JSK=Japanese Speedcubing Kit. Try finding it at a Toys R Us.


----------



## not_kevin (Jan 19, 2009)

shadowclad002 said:


> DS is *DIan SHenh*
> 
> 
> > I own a Rubik's storebought and a DS



Dian Sheng, actually.


----------



## Kieran (Jan 19, 2009)

Possibly the original model of the Rubik's Cube had rivets and thus to keep with tradition they decided to keep with the rivets. Also, if they changed all cubes to screws, they would lose half of their stock.. If you ask anyone what cube they bought first, it would be nearly 99% of the time, a storebought cube. Thus 2 times the money for Rubiks Cube.

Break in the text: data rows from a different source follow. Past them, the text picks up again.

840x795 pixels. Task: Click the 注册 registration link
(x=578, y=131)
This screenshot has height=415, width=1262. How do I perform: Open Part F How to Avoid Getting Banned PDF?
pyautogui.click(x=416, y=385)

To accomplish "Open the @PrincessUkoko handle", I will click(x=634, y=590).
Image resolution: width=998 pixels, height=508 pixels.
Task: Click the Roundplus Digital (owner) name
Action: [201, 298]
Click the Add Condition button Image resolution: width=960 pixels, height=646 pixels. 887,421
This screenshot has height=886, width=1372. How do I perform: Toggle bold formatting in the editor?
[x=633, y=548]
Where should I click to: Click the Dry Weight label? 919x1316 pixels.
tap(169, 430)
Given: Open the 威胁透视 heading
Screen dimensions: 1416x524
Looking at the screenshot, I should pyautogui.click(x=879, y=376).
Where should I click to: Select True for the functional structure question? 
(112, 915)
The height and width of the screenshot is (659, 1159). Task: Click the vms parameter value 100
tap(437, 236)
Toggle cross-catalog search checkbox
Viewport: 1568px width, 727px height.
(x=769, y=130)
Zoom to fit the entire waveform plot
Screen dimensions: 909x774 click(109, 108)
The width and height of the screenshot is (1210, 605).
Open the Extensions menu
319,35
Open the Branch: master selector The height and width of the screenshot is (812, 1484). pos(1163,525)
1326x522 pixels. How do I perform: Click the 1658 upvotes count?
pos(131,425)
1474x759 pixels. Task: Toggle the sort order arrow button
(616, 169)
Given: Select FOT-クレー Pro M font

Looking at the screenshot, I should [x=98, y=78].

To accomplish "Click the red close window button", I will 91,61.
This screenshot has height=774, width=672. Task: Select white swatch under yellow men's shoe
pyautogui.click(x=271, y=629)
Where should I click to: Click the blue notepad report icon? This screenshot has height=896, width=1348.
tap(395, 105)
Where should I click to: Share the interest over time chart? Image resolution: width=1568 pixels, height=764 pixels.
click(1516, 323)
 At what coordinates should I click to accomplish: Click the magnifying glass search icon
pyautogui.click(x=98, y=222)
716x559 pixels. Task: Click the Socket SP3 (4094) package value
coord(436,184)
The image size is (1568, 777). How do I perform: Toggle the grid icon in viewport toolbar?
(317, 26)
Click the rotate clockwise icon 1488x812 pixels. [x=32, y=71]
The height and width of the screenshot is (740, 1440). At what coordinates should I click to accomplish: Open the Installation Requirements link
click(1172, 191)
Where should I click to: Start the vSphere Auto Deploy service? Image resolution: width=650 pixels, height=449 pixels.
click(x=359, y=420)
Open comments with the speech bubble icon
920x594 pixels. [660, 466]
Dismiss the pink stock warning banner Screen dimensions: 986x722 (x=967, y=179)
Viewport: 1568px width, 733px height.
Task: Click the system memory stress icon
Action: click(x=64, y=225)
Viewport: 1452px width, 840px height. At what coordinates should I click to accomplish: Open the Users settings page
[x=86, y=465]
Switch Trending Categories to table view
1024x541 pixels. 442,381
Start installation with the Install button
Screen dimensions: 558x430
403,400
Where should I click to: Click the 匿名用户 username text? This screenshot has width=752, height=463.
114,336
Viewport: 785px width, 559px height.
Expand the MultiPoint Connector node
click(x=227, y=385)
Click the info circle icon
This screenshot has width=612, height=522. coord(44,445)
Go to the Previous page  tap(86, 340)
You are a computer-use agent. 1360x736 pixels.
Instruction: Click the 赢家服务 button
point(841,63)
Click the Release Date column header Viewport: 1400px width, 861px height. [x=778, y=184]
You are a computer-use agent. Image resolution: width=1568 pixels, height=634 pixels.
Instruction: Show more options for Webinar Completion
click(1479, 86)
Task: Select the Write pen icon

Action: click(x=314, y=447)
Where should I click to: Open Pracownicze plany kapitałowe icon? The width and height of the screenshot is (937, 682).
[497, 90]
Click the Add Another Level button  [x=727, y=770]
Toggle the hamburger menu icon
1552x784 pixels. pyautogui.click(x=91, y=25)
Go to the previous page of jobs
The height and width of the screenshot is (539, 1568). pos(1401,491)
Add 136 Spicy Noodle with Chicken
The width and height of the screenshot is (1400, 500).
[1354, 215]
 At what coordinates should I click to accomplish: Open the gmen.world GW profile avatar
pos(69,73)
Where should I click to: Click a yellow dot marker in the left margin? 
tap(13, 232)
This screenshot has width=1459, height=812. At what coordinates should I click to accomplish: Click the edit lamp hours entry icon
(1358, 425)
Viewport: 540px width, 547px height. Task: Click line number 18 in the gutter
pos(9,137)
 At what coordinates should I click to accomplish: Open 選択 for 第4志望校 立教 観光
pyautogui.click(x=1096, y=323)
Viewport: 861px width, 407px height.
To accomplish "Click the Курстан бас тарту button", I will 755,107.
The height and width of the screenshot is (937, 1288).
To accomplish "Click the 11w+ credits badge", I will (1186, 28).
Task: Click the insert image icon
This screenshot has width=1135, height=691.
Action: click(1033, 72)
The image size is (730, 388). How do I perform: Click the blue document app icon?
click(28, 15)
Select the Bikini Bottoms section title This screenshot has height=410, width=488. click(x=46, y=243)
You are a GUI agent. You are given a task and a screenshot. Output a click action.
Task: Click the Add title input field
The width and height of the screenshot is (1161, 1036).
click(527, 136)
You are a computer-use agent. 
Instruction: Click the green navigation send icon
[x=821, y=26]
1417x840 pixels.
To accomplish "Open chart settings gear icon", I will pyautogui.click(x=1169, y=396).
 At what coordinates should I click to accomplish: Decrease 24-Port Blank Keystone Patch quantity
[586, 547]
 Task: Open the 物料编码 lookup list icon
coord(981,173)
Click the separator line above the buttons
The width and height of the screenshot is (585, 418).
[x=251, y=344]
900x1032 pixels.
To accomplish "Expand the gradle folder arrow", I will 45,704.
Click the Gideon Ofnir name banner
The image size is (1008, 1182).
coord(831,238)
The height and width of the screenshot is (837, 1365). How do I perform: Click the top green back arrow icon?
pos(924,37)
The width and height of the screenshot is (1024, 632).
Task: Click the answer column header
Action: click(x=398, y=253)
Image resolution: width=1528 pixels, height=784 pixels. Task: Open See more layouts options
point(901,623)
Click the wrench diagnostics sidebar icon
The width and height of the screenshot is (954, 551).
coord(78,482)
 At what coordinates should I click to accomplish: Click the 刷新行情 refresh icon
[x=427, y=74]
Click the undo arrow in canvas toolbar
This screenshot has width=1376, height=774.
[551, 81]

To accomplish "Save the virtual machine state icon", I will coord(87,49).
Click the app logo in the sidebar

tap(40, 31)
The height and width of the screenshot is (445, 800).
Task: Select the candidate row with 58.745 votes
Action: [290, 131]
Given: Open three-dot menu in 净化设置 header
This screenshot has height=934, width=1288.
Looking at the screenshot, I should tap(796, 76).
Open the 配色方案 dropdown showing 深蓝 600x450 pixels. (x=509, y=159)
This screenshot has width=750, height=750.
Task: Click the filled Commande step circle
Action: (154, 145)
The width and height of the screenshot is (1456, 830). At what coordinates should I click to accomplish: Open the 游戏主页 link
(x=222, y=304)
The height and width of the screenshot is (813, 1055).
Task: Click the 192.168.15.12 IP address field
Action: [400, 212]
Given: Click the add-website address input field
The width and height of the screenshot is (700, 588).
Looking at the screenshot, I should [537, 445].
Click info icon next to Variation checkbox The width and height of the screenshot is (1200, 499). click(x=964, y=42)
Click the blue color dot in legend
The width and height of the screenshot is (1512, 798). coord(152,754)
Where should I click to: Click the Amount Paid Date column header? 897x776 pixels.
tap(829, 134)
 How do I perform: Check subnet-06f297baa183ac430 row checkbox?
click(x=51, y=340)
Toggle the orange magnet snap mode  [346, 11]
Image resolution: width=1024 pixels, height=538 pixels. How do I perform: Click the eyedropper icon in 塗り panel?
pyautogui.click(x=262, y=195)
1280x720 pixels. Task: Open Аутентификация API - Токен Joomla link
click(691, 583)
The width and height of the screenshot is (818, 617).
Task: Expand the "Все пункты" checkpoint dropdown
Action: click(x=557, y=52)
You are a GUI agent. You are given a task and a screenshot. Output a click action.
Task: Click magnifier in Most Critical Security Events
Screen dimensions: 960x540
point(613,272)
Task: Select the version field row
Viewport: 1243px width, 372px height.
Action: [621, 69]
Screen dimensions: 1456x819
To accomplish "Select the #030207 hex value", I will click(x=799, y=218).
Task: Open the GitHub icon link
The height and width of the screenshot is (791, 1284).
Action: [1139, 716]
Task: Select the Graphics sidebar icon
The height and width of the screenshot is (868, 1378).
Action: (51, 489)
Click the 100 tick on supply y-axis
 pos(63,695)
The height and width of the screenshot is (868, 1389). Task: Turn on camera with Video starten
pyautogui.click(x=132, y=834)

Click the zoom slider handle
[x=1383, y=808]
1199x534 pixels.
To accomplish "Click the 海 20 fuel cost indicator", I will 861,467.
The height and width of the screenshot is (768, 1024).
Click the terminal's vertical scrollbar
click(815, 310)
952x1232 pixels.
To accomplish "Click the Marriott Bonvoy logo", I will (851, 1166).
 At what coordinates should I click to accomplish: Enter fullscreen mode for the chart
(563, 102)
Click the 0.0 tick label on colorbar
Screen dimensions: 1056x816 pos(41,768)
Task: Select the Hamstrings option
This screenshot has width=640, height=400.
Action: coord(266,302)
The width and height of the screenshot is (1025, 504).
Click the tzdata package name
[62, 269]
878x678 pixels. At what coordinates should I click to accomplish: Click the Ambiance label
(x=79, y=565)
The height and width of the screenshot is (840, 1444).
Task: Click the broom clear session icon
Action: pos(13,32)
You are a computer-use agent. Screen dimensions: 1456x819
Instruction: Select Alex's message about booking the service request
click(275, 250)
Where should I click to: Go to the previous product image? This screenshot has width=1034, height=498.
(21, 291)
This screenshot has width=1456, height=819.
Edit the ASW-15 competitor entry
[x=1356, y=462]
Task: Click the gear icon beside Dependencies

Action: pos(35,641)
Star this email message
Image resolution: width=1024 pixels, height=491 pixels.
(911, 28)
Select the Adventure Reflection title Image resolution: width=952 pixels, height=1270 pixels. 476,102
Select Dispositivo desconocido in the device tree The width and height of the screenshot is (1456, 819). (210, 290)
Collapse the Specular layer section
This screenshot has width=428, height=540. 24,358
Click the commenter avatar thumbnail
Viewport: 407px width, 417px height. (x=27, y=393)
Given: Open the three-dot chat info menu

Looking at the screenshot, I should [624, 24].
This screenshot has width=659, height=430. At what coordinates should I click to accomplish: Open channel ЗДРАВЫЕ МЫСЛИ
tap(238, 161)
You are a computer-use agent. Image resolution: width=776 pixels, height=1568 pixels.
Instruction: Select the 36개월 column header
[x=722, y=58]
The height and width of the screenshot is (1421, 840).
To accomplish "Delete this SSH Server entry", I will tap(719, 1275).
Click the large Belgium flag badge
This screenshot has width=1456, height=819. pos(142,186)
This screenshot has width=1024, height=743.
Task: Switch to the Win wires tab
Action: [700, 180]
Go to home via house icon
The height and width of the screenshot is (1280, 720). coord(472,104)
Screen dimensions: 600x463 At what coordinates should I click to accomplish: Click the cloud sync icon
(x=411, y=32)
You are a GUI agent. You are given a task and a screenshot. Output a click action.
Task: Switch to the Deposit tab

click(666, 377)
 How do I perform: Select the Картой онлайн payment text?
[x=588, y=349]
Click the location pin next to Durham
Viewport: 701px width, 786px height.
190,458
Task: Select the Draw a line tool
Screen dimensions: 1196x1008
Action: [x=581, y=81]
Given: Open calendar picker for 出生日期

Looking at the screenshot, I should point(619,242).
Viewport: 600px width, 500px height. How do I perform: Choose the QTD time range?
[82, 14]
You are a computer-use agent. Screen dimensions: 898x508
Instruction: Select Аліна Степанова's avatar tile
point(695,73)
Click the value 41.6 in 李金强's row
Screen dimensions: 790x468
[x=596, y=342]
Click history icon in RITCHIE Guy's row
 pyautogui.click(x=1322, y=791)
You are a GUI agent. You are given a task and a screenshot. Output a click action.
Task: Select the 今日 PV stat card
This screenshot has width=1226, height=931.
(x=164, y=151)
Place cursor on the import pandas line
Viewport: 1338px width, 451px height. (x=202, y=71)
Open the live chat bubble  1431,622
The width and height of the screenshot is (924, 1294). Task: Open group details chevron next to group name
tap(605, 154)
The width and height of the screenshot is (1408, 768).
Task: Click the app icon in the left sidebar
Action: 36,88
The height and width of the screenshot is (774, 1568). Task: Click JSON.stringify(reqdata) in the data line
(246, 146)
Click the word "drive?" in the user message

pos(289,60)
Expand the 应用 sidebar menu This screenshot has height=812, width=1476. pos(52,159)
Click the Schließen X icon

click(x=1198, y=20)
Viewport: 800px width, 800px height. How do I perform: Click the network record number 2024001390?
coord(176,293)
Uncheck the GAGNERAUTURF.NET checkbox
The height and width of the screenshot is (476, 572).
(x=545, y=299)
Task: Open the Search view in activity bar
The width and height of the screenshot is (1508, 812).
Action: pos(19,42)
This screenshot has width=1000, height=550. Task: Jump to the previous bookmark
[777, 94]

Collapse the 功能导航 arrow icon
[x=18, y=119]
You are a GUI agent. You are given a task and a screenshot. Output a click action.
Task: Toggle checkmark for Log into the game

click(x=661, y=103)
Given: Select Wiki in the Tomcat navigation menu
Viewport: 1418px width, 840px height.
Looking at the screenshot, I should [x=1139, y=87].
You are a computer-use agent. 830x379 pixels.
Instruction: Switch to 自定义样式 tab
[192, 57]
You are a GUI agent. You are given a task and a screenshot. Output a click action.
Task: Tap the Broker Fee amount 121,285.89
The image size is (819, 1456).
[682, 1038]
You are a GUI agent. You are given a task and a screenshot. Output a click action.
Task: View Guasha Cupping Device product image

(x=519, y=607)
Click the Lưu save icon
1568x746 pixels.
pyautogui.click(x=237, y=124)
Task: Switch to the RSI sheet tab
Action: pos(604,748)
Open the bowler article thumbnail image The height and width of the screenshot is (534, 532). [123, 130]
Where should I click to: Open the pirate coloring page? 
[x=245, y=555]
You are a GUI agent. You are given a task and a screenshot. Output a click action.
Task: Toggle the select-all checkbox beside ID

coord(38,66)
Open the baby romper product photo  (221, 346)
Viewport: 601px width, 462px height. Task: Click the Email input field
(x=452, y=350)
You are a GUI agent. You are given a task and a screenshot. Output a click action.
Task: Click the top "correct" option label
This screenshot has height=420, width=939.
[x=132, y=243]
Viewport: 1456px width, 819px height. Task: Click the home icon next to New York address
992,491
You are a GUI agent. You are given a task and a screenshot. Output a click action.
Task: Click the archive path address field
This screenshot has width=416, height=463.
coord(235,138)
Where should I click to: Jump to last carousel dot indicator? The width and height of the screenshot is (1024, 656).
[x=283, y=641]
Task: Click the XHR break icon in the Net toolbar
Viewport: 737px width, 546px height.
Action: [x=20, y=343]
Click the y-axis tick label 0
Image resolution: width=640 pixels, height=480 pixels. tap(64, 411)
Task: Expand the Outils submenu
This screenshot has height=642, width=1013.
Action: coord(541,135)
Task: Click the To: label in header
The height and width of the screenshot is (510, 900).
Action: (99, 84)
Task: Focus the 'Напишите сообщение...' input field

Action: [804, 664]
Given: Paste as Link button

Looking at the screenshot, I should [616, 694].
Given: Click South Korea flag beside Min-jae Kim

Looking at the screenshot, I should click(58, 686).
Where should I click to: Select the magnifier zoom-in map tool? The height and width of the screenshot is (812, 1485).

EDIT: The guy that said they are done by workers: I had a lazy worker. Mine spins like a DIY and can cut corners (to an extent) but after about 50 solves my hand hurts..


----------



## Unknown.soul (Jan 19, 2009)

The cubes in the 80s had adjustable screws and PVC stickers.


----------



## Samlambert (Jan 19, 2009)

Unknown.soul said:


> The cubes in the 80s had adjustable screws and PVC stickers.



I didn't know that, I wonder why they switched.


----------



## krazedkat (Jan 19, 2009)

Escher said:


> the caps are glued on, as far as im aware.
> 
> i expect rivets are just cheaper, parts wise.
> 
> ...


They obviously just use the cheap way... That is, unfortunately, what all companies (most) do nowadays. The cubes from the 80s were better because:
A) Better quality
B) Better stickers
C) SCREWS!
D) Looked nicer ...


----------



## daniel0731ex (Jan 25, 2009)

ThePizzaGuy92 said:


> Where are Rubik's factories? What a fun place for a speedcuber to work



it's in china, Type C factory

type c factory is the OEM of rubik's


----------



## Sir E Brum (Jan 25, 2009)

There is a cube from the early 80's somewhere in my house still in the original packaging. I am very eager to find it now and look at it. I am not sure about opening it lol.


----------